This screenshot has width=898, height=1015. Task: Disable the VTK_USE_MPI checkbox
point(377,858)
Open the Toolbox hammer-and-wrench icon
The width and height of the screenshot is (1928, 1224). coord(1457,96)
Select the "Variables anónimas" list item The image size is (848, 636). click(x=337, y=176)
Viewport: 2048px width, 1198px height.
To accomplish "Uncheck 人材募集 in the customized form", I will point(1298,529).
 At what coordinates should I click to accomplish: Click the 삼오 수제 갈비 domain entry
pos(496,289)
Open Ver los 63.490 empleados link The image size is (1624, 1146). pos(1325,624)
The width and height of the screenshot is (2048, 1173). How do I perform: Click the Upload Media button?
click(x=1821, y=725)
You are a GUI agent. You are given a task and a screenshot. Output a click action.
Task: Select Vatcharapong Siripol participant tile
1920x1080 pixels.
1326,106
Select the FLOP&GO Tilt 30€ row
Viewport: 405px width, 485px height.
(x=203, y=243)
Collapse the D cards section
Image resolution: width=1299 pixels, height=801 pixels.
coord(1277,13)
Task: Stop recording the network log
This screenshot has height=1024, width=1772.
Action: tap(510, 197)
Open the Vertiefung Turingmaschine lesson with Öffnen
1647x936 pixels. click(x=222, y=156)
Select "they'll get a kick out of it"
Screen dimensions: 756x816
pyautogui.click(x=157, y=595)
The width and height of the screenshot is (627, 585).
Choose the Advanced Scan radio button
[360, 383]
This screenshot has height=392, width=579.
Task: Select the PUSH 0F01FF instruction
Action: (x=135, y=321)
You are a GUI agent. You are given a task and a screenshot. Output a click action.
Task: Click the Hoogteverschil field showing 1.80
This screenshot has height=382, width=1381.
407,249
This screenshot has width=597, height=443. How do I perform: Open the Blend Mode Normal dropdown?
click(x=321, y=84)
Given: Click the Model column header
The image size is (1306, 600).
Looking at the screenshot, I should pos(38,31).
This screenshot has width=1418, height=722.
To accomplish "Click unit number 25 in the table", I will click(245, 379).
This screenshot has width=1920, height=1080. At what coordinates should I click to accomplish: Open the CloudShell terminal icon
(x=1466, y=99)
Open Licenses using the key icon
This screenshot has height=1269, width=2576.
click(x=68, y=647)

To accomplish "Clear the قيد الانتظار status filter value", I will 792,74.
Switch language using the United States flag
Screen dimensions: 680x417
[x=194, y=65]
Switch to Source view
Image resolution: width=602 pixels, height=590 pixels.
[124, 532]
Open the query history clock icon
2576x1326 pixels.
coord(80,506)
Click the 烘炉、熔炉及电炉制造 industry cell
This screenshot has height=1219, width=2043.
────────
### What you need to do
Render every line of the rows above as a Markdown table with two columns, Entry and Line. Number the lines in order in the Entry column and leave out blank lines.

### Exercise response
| Entry | Line |
|---|---|
| 1 | This screenshot has width=898, height=1015. Task: Disable the VTK_USE_MPI checkbox |
| 2 | point(377,858) |
| 3 | Open the Toolbox hammer-and-wrench icon |
| 4 | The width and height of the screenshot is (1928, 1224). coord(1457,96) |
| 5 | Select the "Variables anónimas" list item The image size is (848, 636). click(x=337, y=176) |
| 6 | Viewport: 2048px width, 1198px height. |
| 7 | To accomplish "Uncheck 人材募集 in the customized form", I will point(1298,529). |
| 8 |  At what coordinates should I click to accomplish: Click the 삼오 수제 갈비 domain entry |
| 9 | pos(496,289) |
| 10 | Open Ver los 63.490 empleados link The image size is (1624, 1146). pos(1325,624) |
| 11 | The width and height of the screenshot is (2048, 1173). How do I perform: Click the Upload Media button? |
| 12 | click(x=1821, y=725) |
| 13 | You are a GUI agent. You are given a task and a screenshot. Output a click action. |
| 14 | Task: Select Vatcharapong Siripol participant tile |
| 15 | 1920x1080 pixels. |
| 16 | 1326,106 |
| 17 | Select the FLOP&GO Tilt 30€ row |
| 18 | Viewport: 405px width, 485px height. |
| 19 | (x=203, y=243) |
| 20 | Collapse the D cards section |
| 21 | Image resolution: width=1299 pixels, height=801 pixels. |
| 22 | coord(1277,13) |
| 23 | Task: Stop recording the network log |
| 24 | This screenshot has height=1024, width=1772. |
| 25 | Action: tap(510, 197) |
| 26 | Open the Vertiefung Turingmaschine lesson with Öffnen |
| 27 | 1647x936 pixels. click(x=222, y=156) |
| 28 | Select "they'll get a kick out of it" |
| 29 | Screen dimensions: 756x816 |
| 30 | pyautogui.click(x=157, y=595) |
| 31 | The width and height of the screenshot is (627, 585). |
| 32 | Choose the Advanced Scan radio button |
| 33 | [360, 383] |
| 34 | This screenshot has height=392, width=579. |
| 35 | Task: Select the PUSH 0F01FF instruction |
| 36 | Action: (x=135, y=321) |
| 37 | You are a GUI agent. You are given a task and a screenshot. Output a click action. |
| 38 | Task: Click the Hoogteverschil field showing 1.80 |
| 39 | This screenshot has height=382, width=1381. |
| 40 | 407,249 |
| 41 | This screenshot has width=597, height=443. How do I perform: Open the Blend Mode Normal dropdown? |
| 42 | click(x=321, y=84) |
| 43 | Given: Click the Model column header |
| 44 | The image size is (1306, 600). |
| 45 | Looking at the screenshot, I should pos(38,31). |
| 46 | This screenshot has width=1418, height=722. |
| 47 | To accomplish "Click unit number 25 in the table", I will click(245, 379). |
| 48 | This screenshot has width=1920, height=1080. At what coordinates should I click to accomplish: Open the CloudShell terminal icon |
| 49 | (x=1466, y=99) |
| 50 | Open Licenses using the key icon |
| 51 | This screenshot has height=1269, width=2576. |
| 52 | click(x=68, y=647) |
| 53 | To accomplish "Clear the قيد الانتظار status filter value", I will 792,74. |
| 54 | Switch language using the United States flag |
| 55 | Screen dimensions: 680x417 |
| 56 | [x=194, y=65] |
| 57 | Switch to Source view |
| 58 | Image resolution: width=602 pixels, height=590 pixels. |
| 59 | [124, 532] |
| 60 | Open the query history clock icon |
| 61 | 2576x1326 pixels. |
| 62 | coord(80,506) |
| 63 | Click the 烘炉、熔炉及电炉制造 industry cell |
| 64 | This screenshot has height=1219, width=2043. |